Она вздохнула и откинула голову, позволяя мне коснуться губами ее шеи. Как я заставил себя просто снять с нее футболку, а не разодрать в клочья, — непонятно. Все человеческое во мне едва не выключилось, когда перед глазами оказалась ее аккуратная упругая грудь. Хотелось сожрать эту метательницу банановых тортов! В паху неприятно заныло отголосками утренней неудачи, и я стиснул зубы, подхватывая девочку на руки. Хорошо, до комнаты было лапой подать.
— Прости, я очень голоден, — прорычал я, опуская Робин на кровать.
— Насколько? — приподняла она бедра, позволяя мне стянуть с нее джинсы.
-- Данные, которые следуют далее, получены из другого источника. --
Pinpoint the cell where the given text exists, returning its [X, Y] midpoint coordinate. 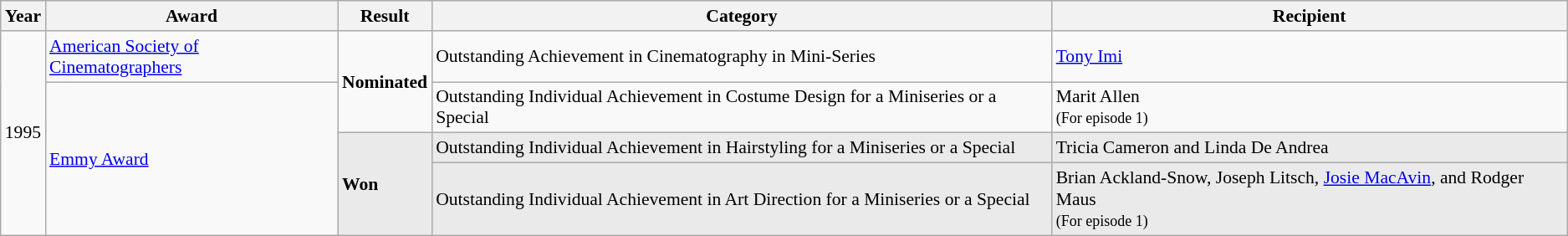
Marit Allen(For episode 1) [1310, 107]
Nominated [385, 82]
Won [385, 184]
Award [192, 16]
Outstanding Individual Achievement in Costume Design for a Miniseries or a Special [742, 107]
Year [23, 16]
Tony Imi [1310, 57]
1995 [23, 133]
Recipient [1310, 16]
Result [385, 16]
Outstanding Individual Achievement in Hairstyling for a Miniseries or a Special [742, 148]
Emmy Award [192, 159]
American Society of Cinematographers [192, 57]
Tricia Cameron and Linda De Andrea [1310, 148]
Outstanding Achievement in Cinematography in Mini-Series [742, 57]
Category [742, 16]
Outstanding Individual Achievement in Art Direction for a Miniseries or a Special [742, 199]
Brian Ackland-Snow, Joseph Litsch, Josie MacAvin, and Rodger Maus(For episode 1) [1310, 199]
For the text-containing cell, return its midpoint in [X, Y] coordinate format. 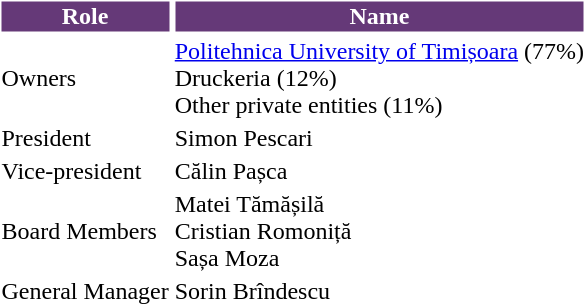
Politehnica University of Timișoara (77%) Druckeria (12%) Other private entities (11%) [379, 78]
Owners [85, 78]
Vice-president [85, 171]
Simon Pescari [379, 138]
Role [85, 16]
Board Members [85, 231]
Călin Pașca [379, 171]
Name [379, 16]
Matei Tămășilă Cristian Romoniță Sașa Moza [379, 231]
President [85, 138]
From the cell containing the given text, extract its center point as (X, Y) coordinate. 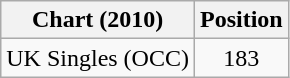
183 (241, 58)
Position (241, 20)
Chart (2010) (98, 20)
UK Singles (OCC) (98, 58)
Return the [X, Y] coordinate for the center point of the cell that contains the specified text.  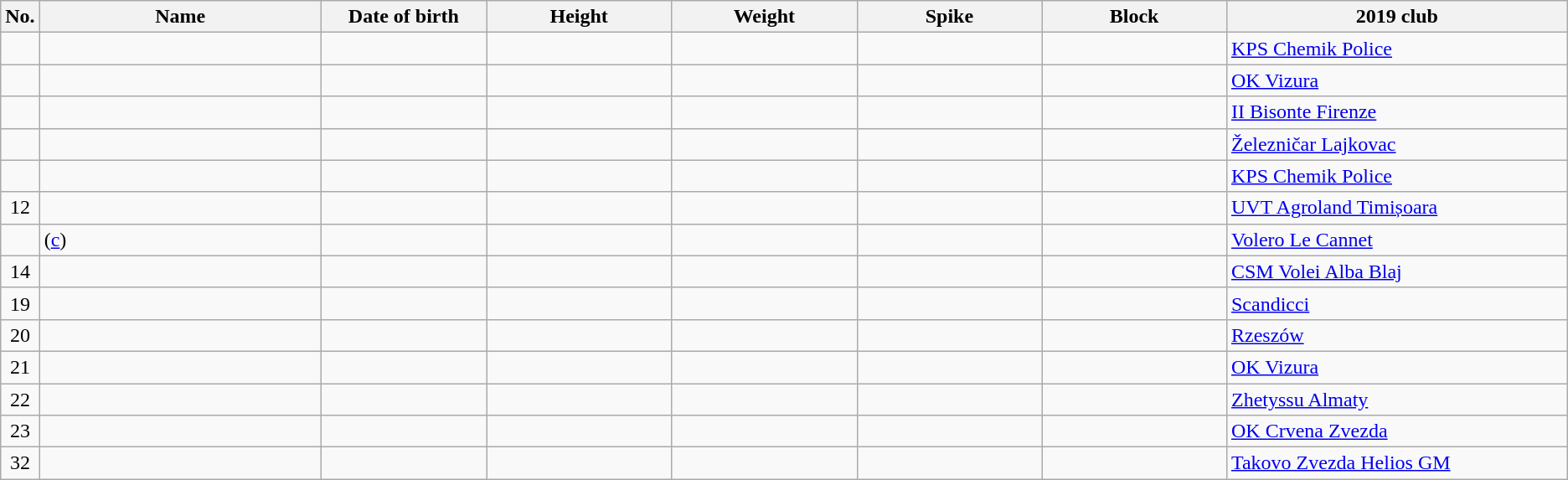
Weight [764, 17]
Height [580, 17]
Volero Le Cannet [1397, 240]
UVT Agroland Timișoara [1397, 208]
II Bisonte Firenze [1397, 112]
Takovo Zvezda Helios GM [1397, 463]
OK Crvena Zvezda [1397, 431]
22 [20, 400]
Name [180, 17]
Scandicci [1397, 303]
Rzeszów [1397, 335]
Zhetyssu Almaty [1397, 400]
14 [20, 271]
21 [20, 367]
Block [1134, 17]
19 [20, 303]
Železničar Lajkovac [1397, 144]
32 [20, 463]
2019 club [1397, 17]
Date of birth [404, 17]
Spike [950, 17]
12 [20, 208]
CSM Volei Alba Blaj [1397, 271]
(c) [180, 240]
No. [20, 17]
20 [20, 335]
23 [20, 431]
Locate the cell with the specified text and output its (X, Y) center coordinate. 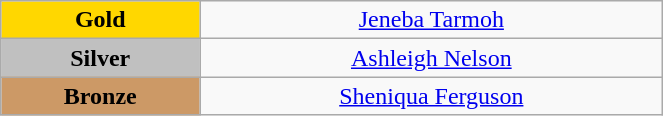
Ashleigh Nelson (432, 58)
Bronze (100, 96)
Gold (100, 20)
Silver (100, 58)
Sheniqua Ferguson (432, 96)
Jeneba Tarmoh (432, 20)
For the text-containing cell, return its midpoint in [X, Y] coordinate format. 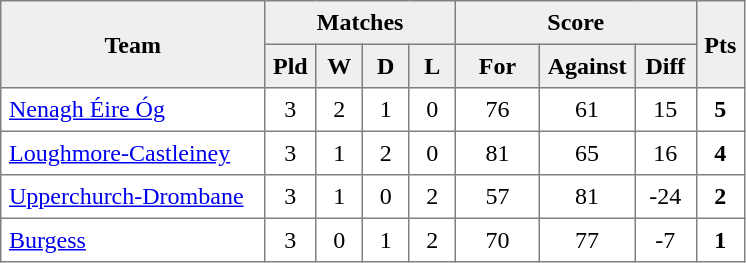
57 [497, 197]
Matches [360, 23]
16 [666, 153]
61 [586, 110]
Score [576, 23]
W [339, 66]
Pld [290, 66]
5 [720, 110]
15 [666, 110]
70 [497, 240]
-24 [666, 197]
For [497, 66]
Burgess [133, 240]
Loughmore-Castleiney [133, 153]
77 [586, 240]
76 [497, 110]
L [432, 66]
Pts [720, 44]
4 [720, 153]
Against [586, 66]
Team [133, 44]
65 [586, 153]
Diff [666, 66]
Upperchurch-Drombane [133, 197]
-7 [666, 240]
D [385, 66]
Nenagh Éire Óg [133, 110]
Find where the given text appears and provide that cell's center as (x, y) coordinate. 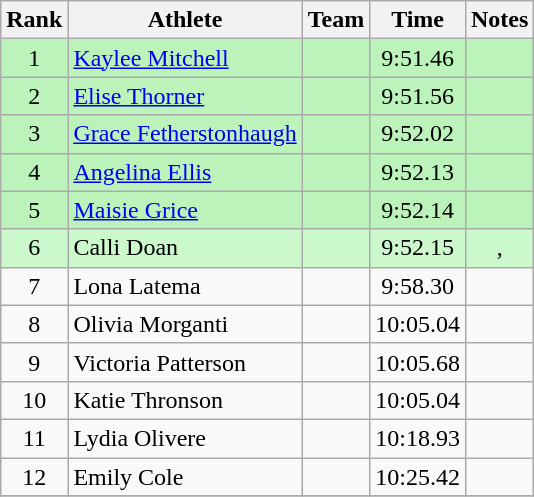
12 (34, 477)
Katie Thronson (185, 400)
9:52.13 (418, 172)
Team (336, 20)
8 (34, 324)
Rank (34, 20)
10:25.42 (418, 477)
9:51.46 (418, 58)
Maisie Grice (185, 210)
9:52.02 (418, 134)
Victoria Patterson (185, 362)
9:58.30 (418, 286)
, (499, 248)
Time (418, 20)
Elise Thorner (185, 96)
9 (34, 362)
7 (34, 286)
10 (34, 400)
9:52.14 (418, 210)
6 (34, 248)
Lona Latema (185, 286)
2 (34, 96)
Olivia Morganti (185, 324)
1 (34, 58)
Notes (499, 20)
11 (34, 438)
Grace Fetherstonhaugh (185, 134)
10:05.68 (418, 362)
Kaylee Mitchell (185, 58)
Calli Doan (185, 248)
Lydia Olivere (185, 438)
5 (34, 210)
3 (34, 134)
9:51.56 (418, 96)
Angelina Ellis (185, 172)
9:52.15 (418, 248)
Athlete (185, 20)
4 (34, 172)
Emily Cole (185, 477)
10:18.93 (418, 438)
For the text-containing cell, return its midpoint in [X, Y] coordinate format. 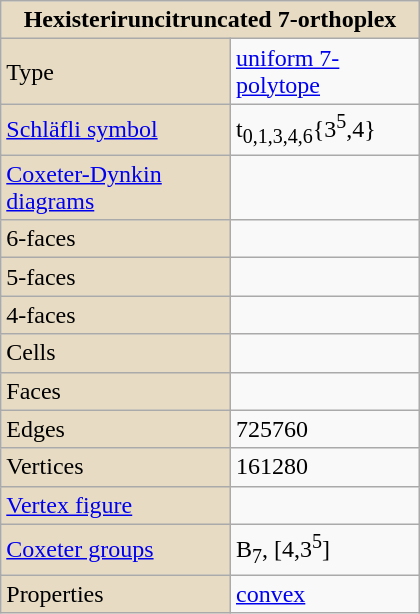
Type [116, 72]
6-faces [116, 239]
Properties [116, 594]
Coxeter-Dynkin diagrams [116, 188]
161280 [324, 467]
Vertex figure [116, 505]
4-faces [116, 315]
Cells [116, 353]
Hexisteriruncitruncated 7-orthoplex [210, 20]
5-faces [116, 277]
B7, [4,35] [324, 550]
Coxeter groups [116, 550]
Vertices [116, 467]
convex [324, 594]
Faces [116, 391]
725760 [324, 429]
Schläfli symbol [116, 130]
t0,1,3,4,6{35,4} [324, 130]
Edges [116, 429]
uniform 7-polytope [324, 72]
Output the [X, Y] coordinate of the center of the cell containing the given text.  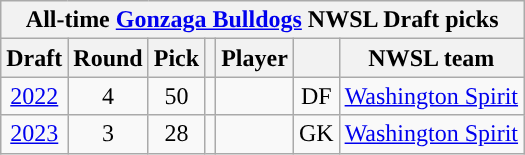
Pick [176, 58]
2023 [34, 134]
50 [176, 96]
2022 [34, 96]
3 [108, 134]
28 [176, 134]
4 [108, 96]
GK [316, 134]
Draft [34, 58]
NWSL team [431, 58]
DF [316, 96]
All-time Gonzaga Bulldogs NWSL Draft picks [262, 20]
Round [108, 58]
Player [255, 58]
Detect which cell encompasses the target text, then output its [X, Y] center coordinate. 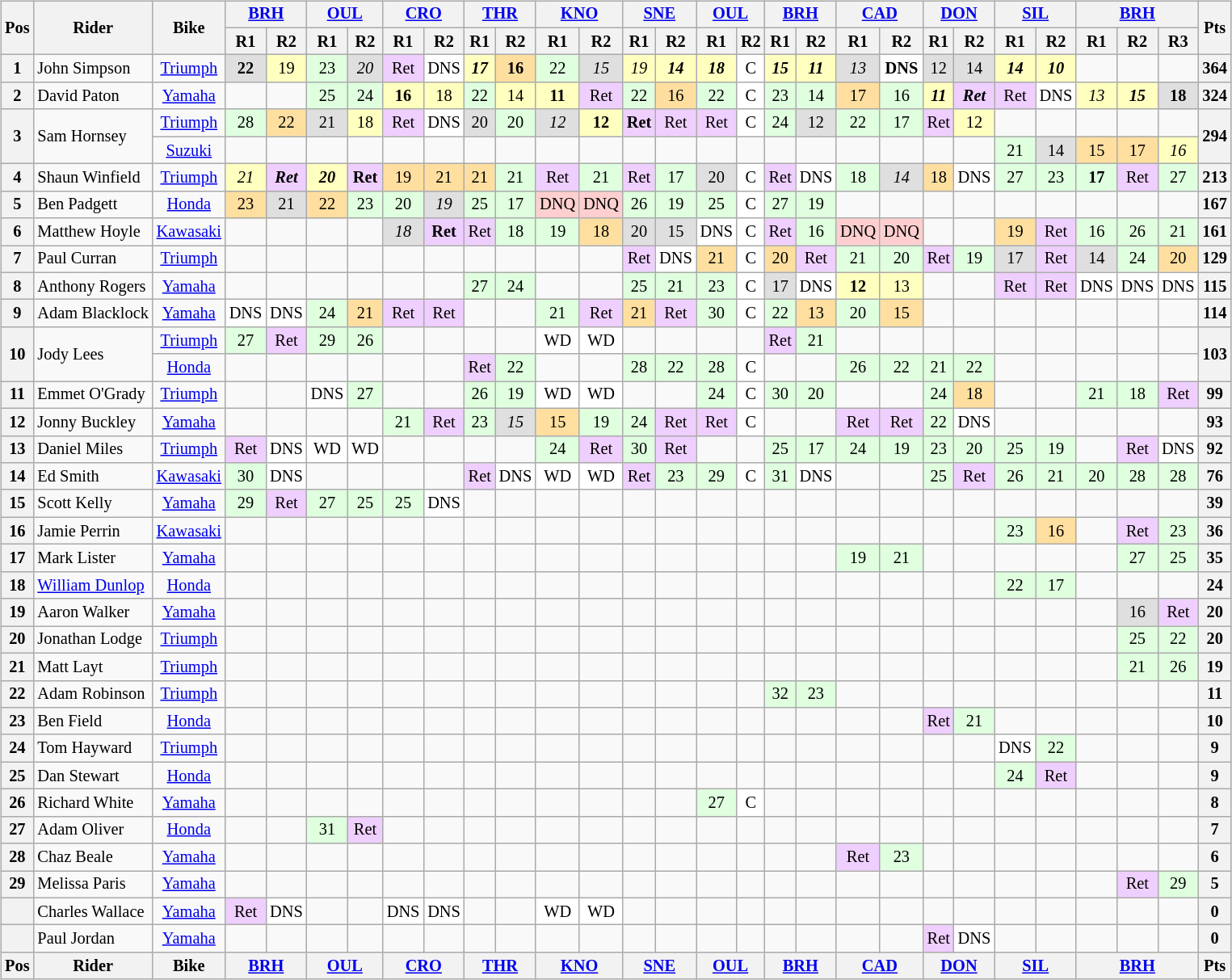
99 [1215, 395]
Adam Blacklock [92, 313]
39 [1215, 503]
1 [17, 69]
R3 [1178, 41]
Jonny Buckley [92, 422]
Jody Lees [92, 354]
32 [780, 694]
4 [17, 178]
114 [1215, 313]
Adam Robinson [92, 694]
Daniel Miles [92, 449]
Emmet O'Grady [92, 395]
Matt Layt [92, 666]
92 [1215, 449]
167 [1215, 204]
93 [1215, 422]
Suzuki [189, 150]
Jonathan Lodge [92, 640]
Scott Kelly [92, 503]
103 [1215, 354]
Richard White [92, 803]
Ed Smith [92, 477]
76 [1215, 477]
213 [1215, 178]
Tom Hayward [92, 748]
324 [1215, 96]
Mark Lister [92, 558]
364 [1215, 69]
Chaz Beale [92, 857]
129 [1215, 259]
Paul Curran [92, 259]
Shaun Winfield [92, 178]
Paul Jordan [92, 939]
Ben Padgett [92, 204]
36 [1215, 531]
Matthew Hoyle [92, 232]
Sam Hornsey [92, 136]
115 [1215, 286]
3 [17, 136]
Jamie Perrin [92, 531]
2 [17, 96]
David Paton [92, 96]
John Simpson [92, 69]
Aaron Walker [92, 612]
Dan Stewart [92, 776]
Adam Oliver [92, 830]
161 [1215, 232]
35 [1215, 558]
Ben Field [92, 721]
Anthony Rogers [92, 286]
Melissa Paris [92, 885]
William Dunlop [92, 585]
Charles Wallace [92, 911]
294 [1215, 136]
Extract the (x, y) coordinate from the center of the cell holding the provided text.  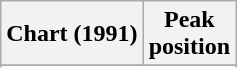
Chart (1991) (72, 34)
Peakposition (189, 34)
Output the (X, Y) coordinate of the center of the cell containing the given text.  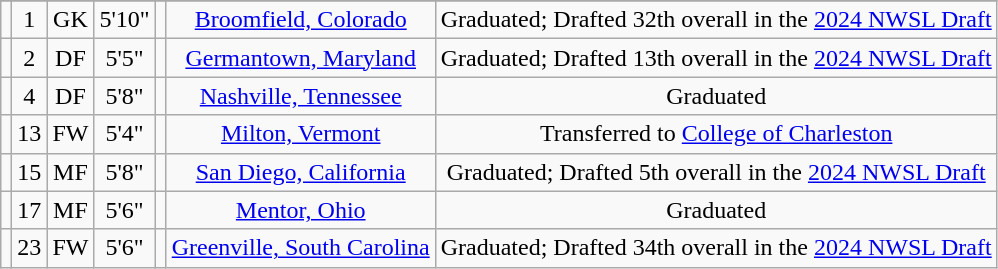
Germantown, Maryland (300, 58)
Graduated; Drafted 32th overall in the 2024 NWSL Draft (716, 20)
GK (70, 20)
1 (30, 20)
15 (30, 172)
5'10" (124, 20)
Milton, Vermont (300, 134)
Graduated; Drafted 5th overall in the 2024 NWSL Draft (716, 172)
4 (30, 96)
5'5" (124, 58)
Transferred to College of Charleston (716, 134)
2 (30, 58)
17 (30, 210)
23 (30, 248)
Greenville, South Carolina (300, 248)
San Diego, California (300, 172)
Mentor, Ohio (300, 210)
Nashville, Tennessee (300, 96)
5'4" (124, 134)
13 (30, 134)
Graduated; Drafted 13th overall in the 2024 NWSL Draft (716, 58)
Broomfield, Colorado (300, 20)
Graduated; Drafted 34th overall in the 2024 NWSL Draft (716, 248)
Detect which cell encompasses the target text, then output its [x, y] center coordinate. 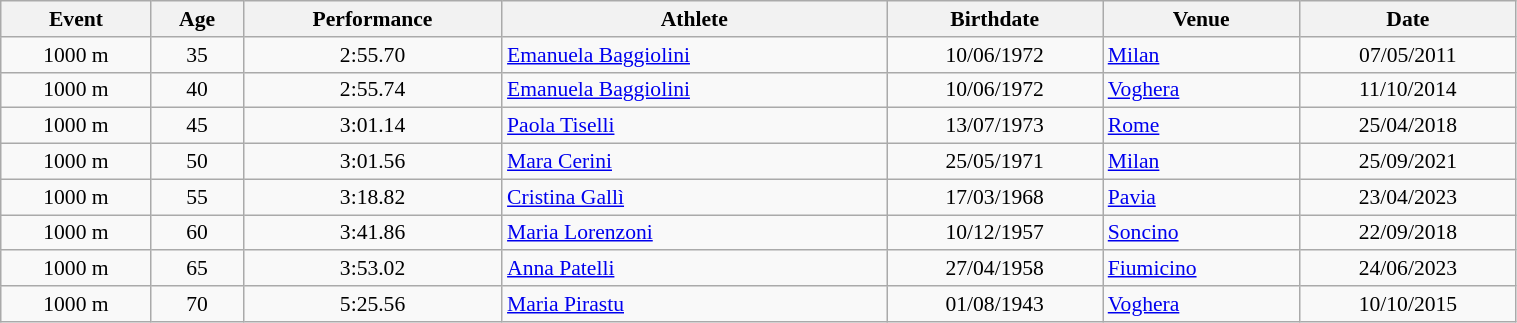
Paola Tiselli [694, 126]
35 [197, 55]
27/04/1958 [995, 269]
Mara Cerini [694, 162]
10/12/1957 [995, 233]
Anna Patelli [694, 269]
Maria Lorenzoni [694, 233]
Age [197, 19]
40 [197, 90]
3:01.56 [372, 162]
3:01.14 [372, 126]
07/05/2011 [1408, 55]
3:18.82 [372, 197]
65 [197, 269]
Venue [1202, 19]
Pavia [1202, 197]
70 [197, 304]
25/05/1971 [995, 162]
11/10/2014 [1408, 90]
01/08/1943 [995, 304]
25/09/2021 [1408, 162]
2:55.74 [372, 90]
Maria Pirastu [694, 304]
Athlete [694, 19]
Date [1408, 19]
60 [197, 233]
Event [76, 19]
Soncino [1202, 233]
Birthdate [995, 19]
Fiumicino [1202, 269]
5:25.56 [372, 304]
10/10/2015 [1408, 304]
Performance [372, 19]
2:55.70 [372, 55]
13/07/1973 [995, 126]
45 [197, 126]
50 [197, 162]
22/09/2018 [1408, 233]
24/06/2023 [1408, 269]
3:53.02 [372, 269]
55 [197, 197]
25/04/2018 [1408, 126]
3:41.86 [372, 233]
Rome [1202, 126]
17/03/1968 [995, 197]
Cristina Gallì [694, 197]
23/04/2023 [1408, 197]
Identify which cell holds the provided text, then report its (x, y) central coordinate. 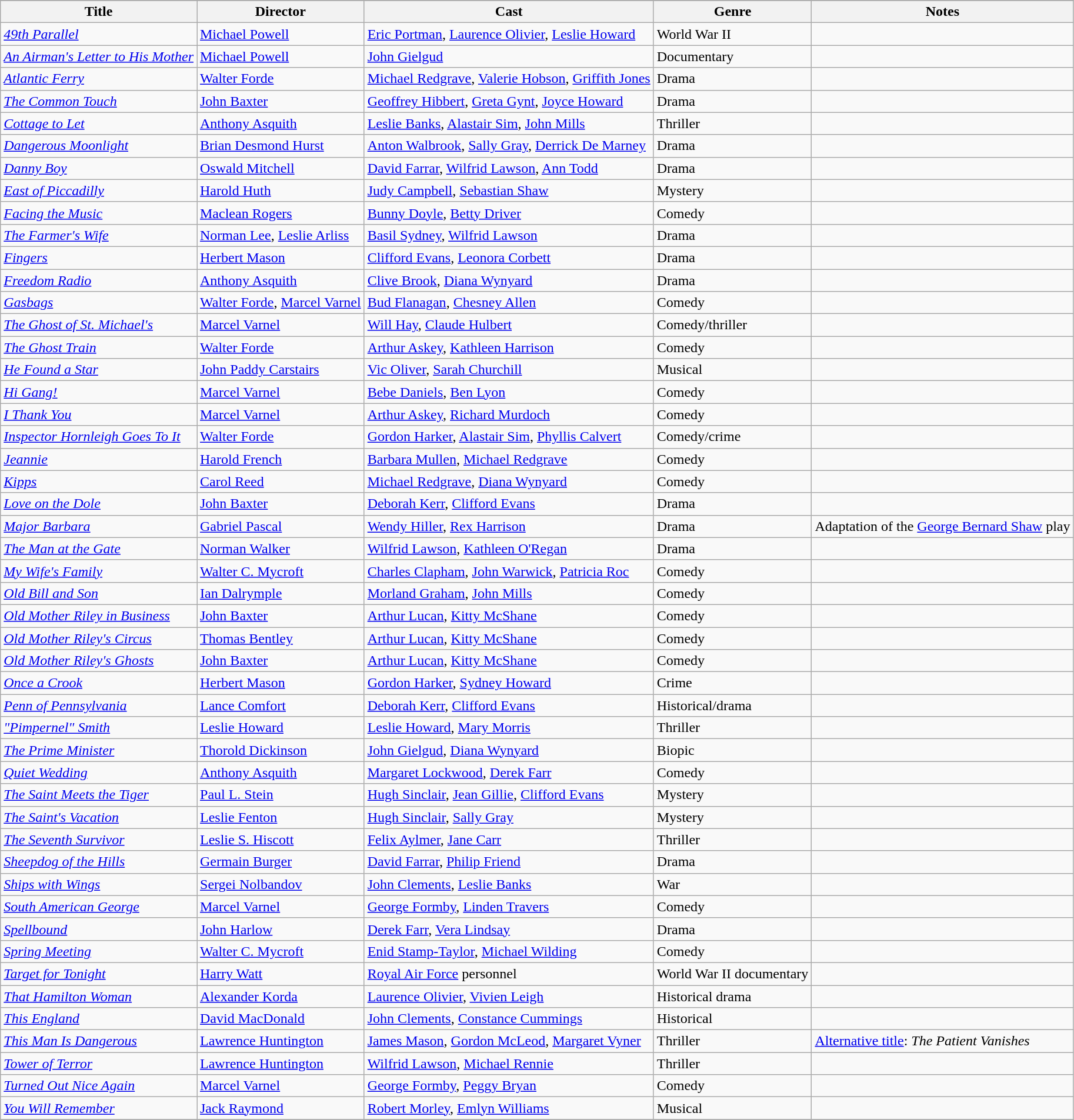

— Насколько это вообще возможно. — Стянуть собственные мокрые шмотки стоило трудов.
— Мне казалось, что ты — красавчик, и к тебе очередь…
Я усмехнулся, склоняясь над ней:
— Меня давно уже не устраивает только надкусить. Я хочу весь торт.
Она уверенней сжала мои плечи и прихватила робко губами подбородок. Неумело и так трогательно…
Я забыл, что эти женщины — как люди. Они не понимают смысла требований наших зверей. И если обычную я бы просто загнул, укусил за шею и со всей страстью трахнул, то Робин это обидит и покажется использованием. А поводок, с которого рвался мой хищник, уже едва выдерживал. И, пока он еще держал, я пустился во все доступные моему опыту нежности, на которые еще был способен — отвлекался на то, что притягивало взгляд. А любоваться было чем — Робин подходила под все мои идеалы, будто созданная для меня. Пальцы скользили по ее шелковой коже, и уже от этого ощущения хотелось урчать от удовольствия. А когда я позволил себе склониться к ее животу, перед глазами сверкнуло и стукнуло в виски — «моя»… И терпеть стало невозможно. Я прикусил кожу, пуская по ней волну отзывчивых мурашек, и с рычанием перевернул ее на живот.